While President Trump was announcing that the United States would exit the Paris climate agreement in a ceremony at the White House, Environmental Protection Agency staff were being told to prepare for jobs to evaporate at the agency.

EPA has begun what it calls "a workforce reshaping effort" that could eliminate more than 3,000 jobs at the 15,000-employee agency.

An all-staff memo from acting deputy administrator Mike Flynn, who has worked at EPA for more than 20 years, said the planned cutbacks would include a limited number of voluntary buyouts. Any takers would have to leave the agency by September. Flynn said the plan would be submitted to White House budget and personnel offices for approval later this month.

As the memo (included below) was landing in staff inboxes across the country, EPA chief Scott Pruitt followed Trump at the podium in the Rose Garden and praised his boss.

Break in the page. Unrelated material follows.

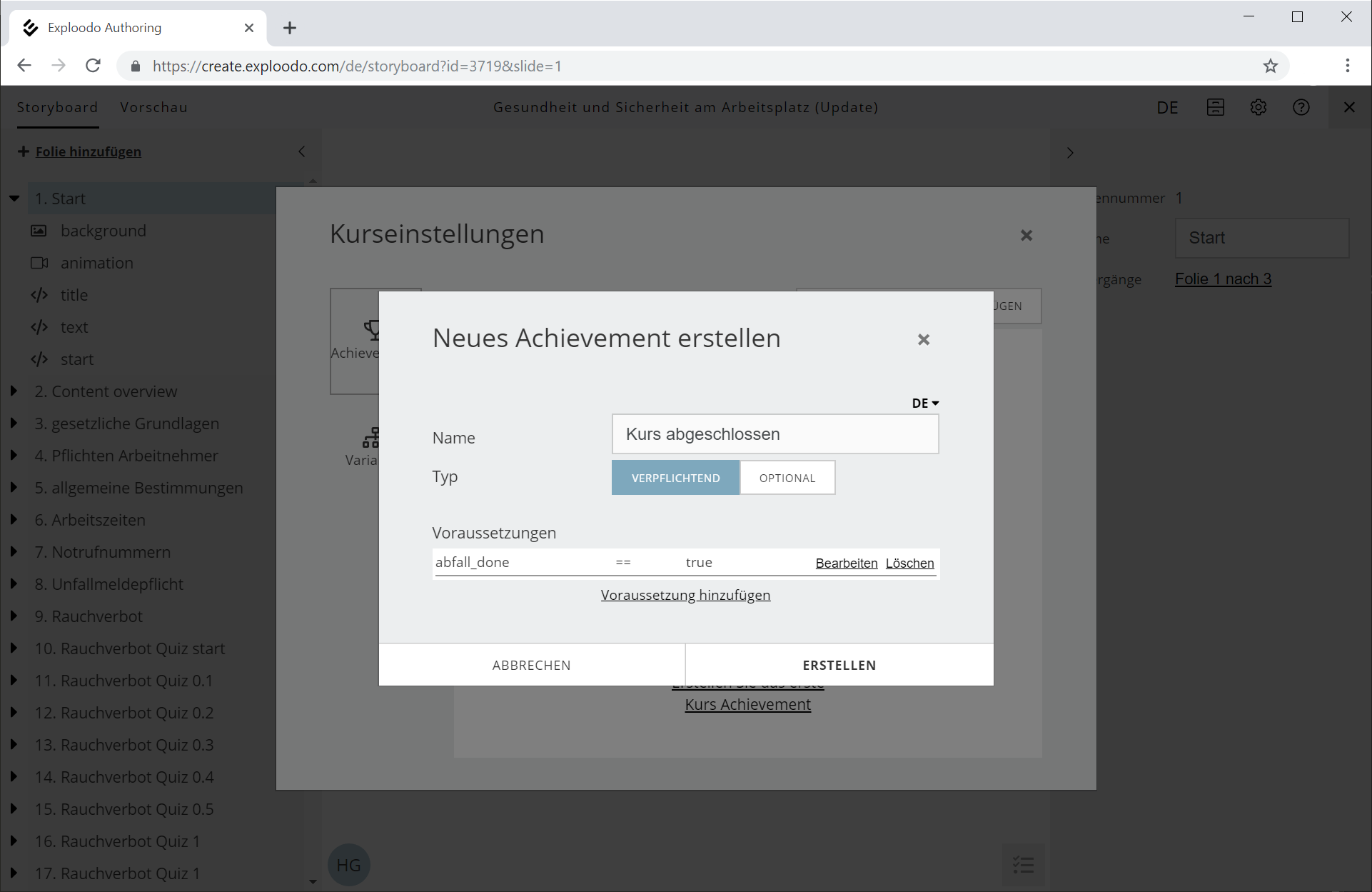1372x892 pixels.
Task: Collapse the left slide panel chevron
Action: (x=301, y=151)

“America finally has a leader who answers only to the people, not to the special interests who have had their way for far too long," Pruitt said to Trump. "Everything you do, you’re fighting for the forgotten men and women across this country.”

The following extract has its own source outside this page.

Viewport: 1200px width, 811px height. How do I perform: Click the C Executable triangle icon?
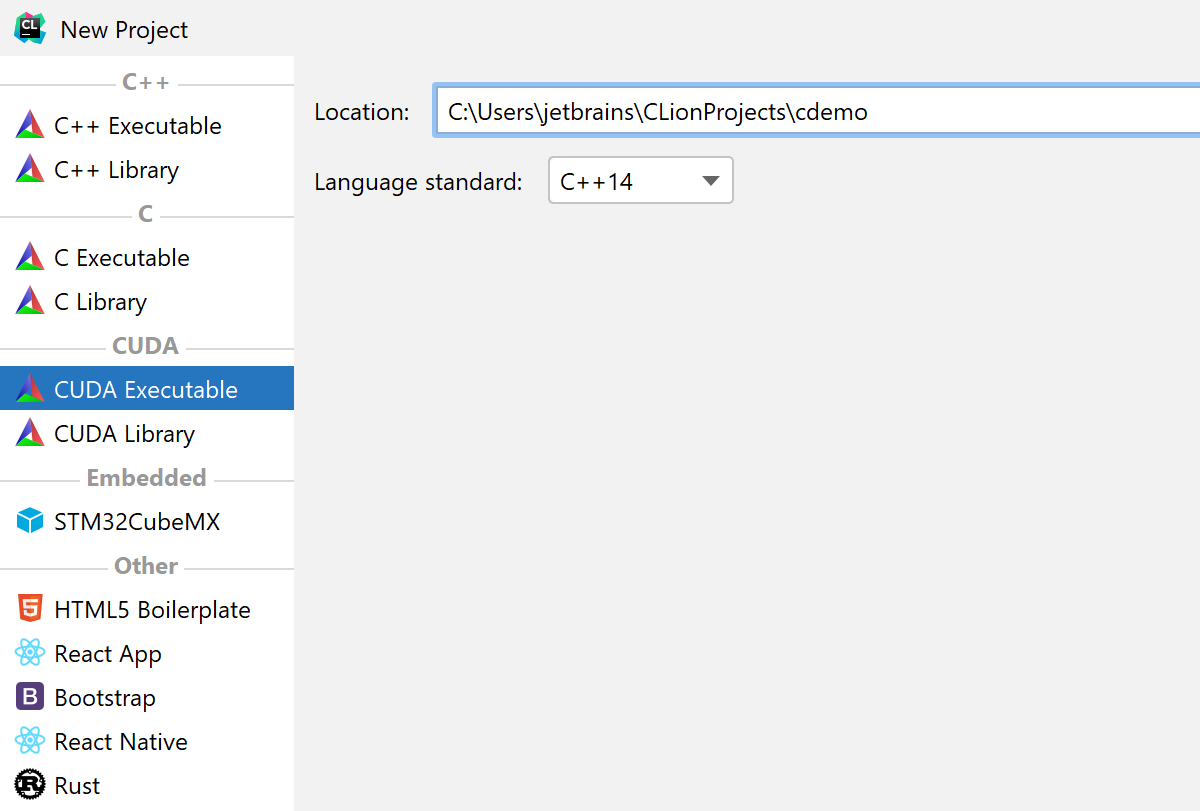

An opinion poll from Yale University actually shows a majority of the people in every state, including 70 percent of people in Washington state, favored staying in the global climate agreement. The survey was conducted in November.

Trump has proposed reducing EPA's budget by 31 percent, the deepest cut at any Cabinet-level agency.

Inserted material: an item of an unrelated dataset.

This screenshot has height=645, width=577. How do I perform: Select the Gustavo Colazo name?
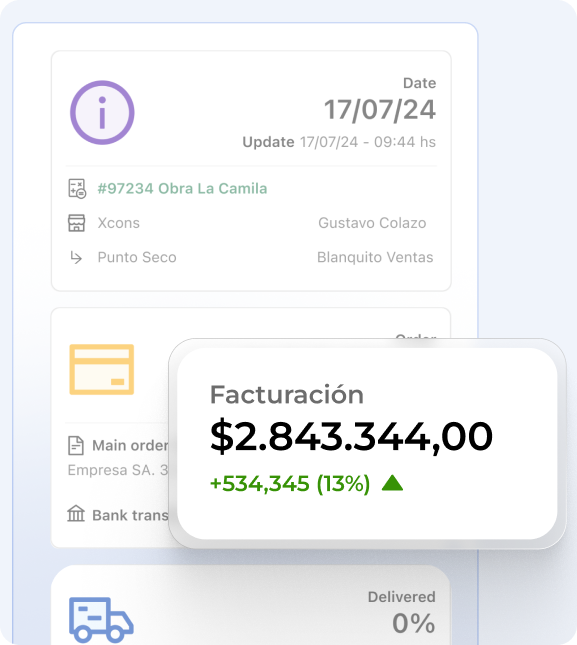372,223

“The president is imposing his will based on his expected budget before he even has a budget,” former EPA Northwest regional chief Dennis McLerran, who resigned in January, said.

Congress will decide the agency’s budget later this year.

The EPA has about 520 staff in its Northwest region stretching from Alaska to Idaho.

EPA’s workforce peaked in 1999 at around 18,000 full-timers. The Trump administration has proposed cutting the staff down to 11,500, the smallest since 1984, when the U.S. economy was half its current size.